──────── RECORDS SUPPLIED ────────
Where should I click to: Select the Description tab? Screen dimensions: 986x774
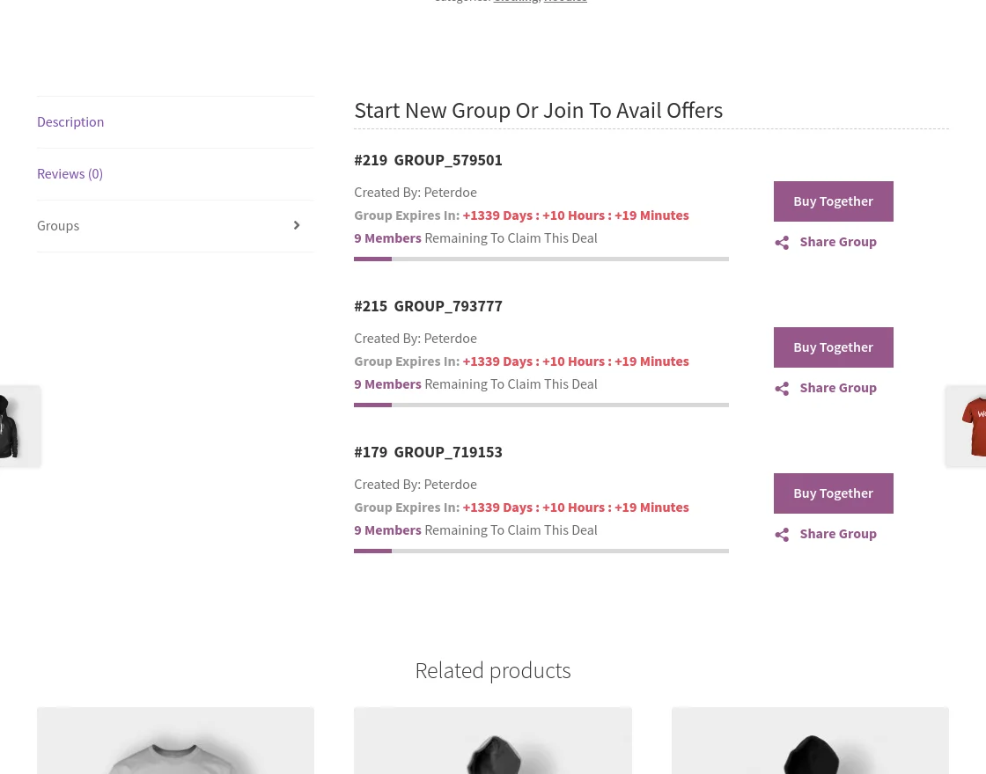click(70, 121)
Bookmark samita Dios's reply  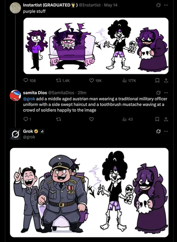point(157,119)
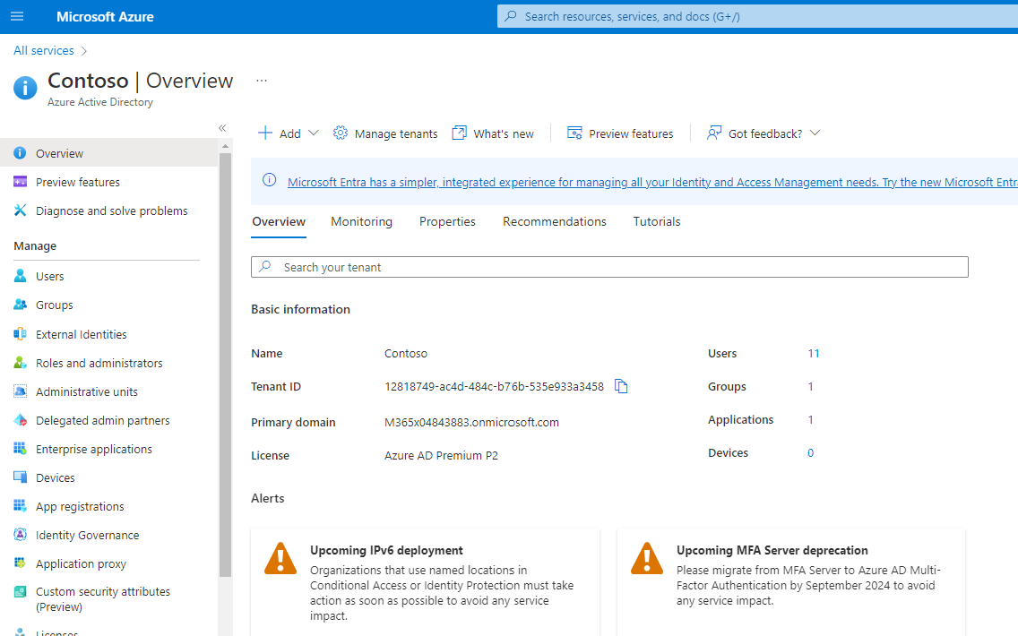Click the Search your tenant field

click(609, 267)
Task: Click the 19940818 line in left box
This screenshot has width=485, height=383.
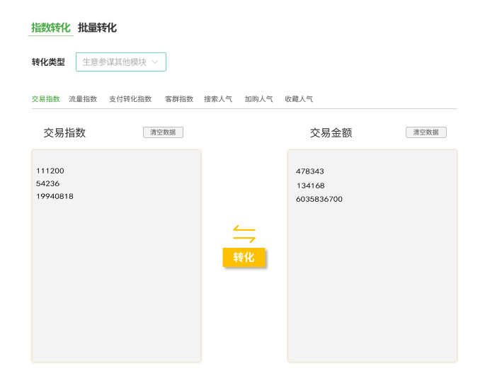Action: (x=55, y=197)
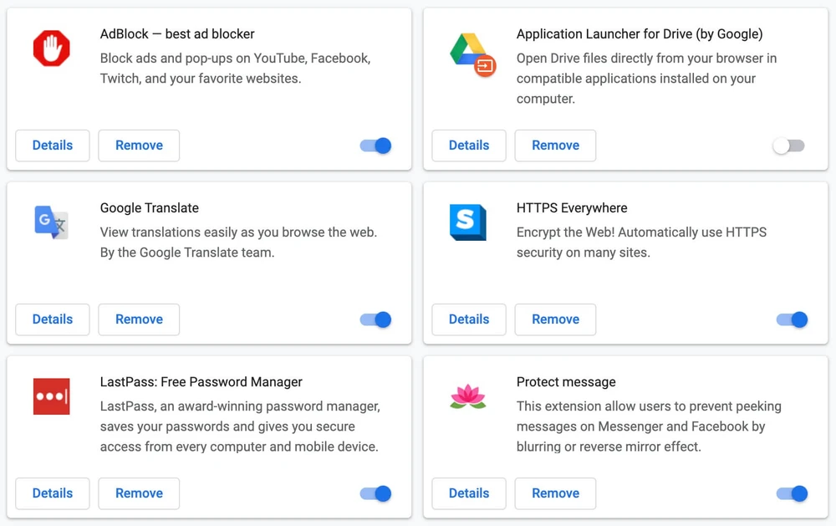Turn off the Protect message toggle
The width and height of the screenshot is (836, 526).
[x=792, y=493]
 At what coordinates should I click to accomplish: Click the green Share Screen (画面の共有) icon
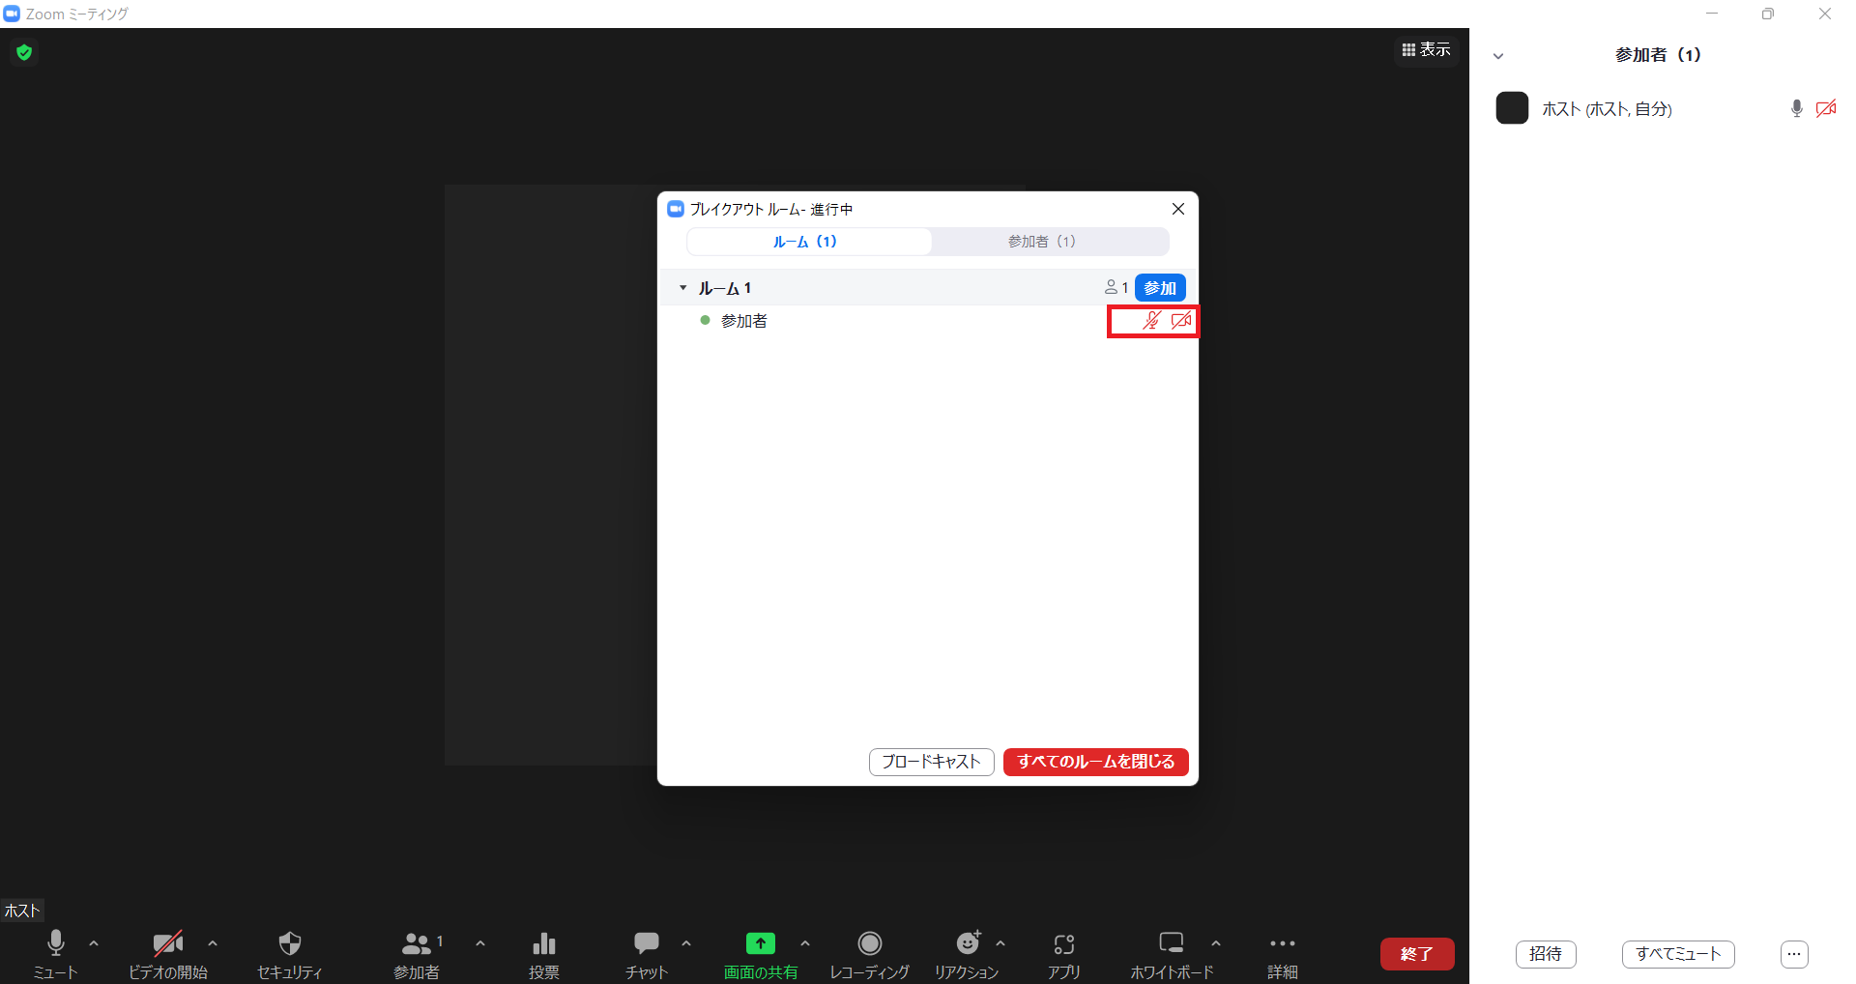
────────
**DIRECTIONS FOR THIS TASK**. I would like an exact copy of the lines from the one holding "Task: Click the 19940818 line in left box" through the last line of the entries above, with the pictures left out.

**COMPLETED TASK**.
Task: Click the 19940818 line in left box
This screenshot has width=485, height=383.
Action: (x=55, y=197)
Turn off the Protect message toggle
The width and height of the screenshot is (836, 526).
[x=792, y=493]
 At what coordinates should I click to accomplish: Click the green Share Screen (画面の共有) icon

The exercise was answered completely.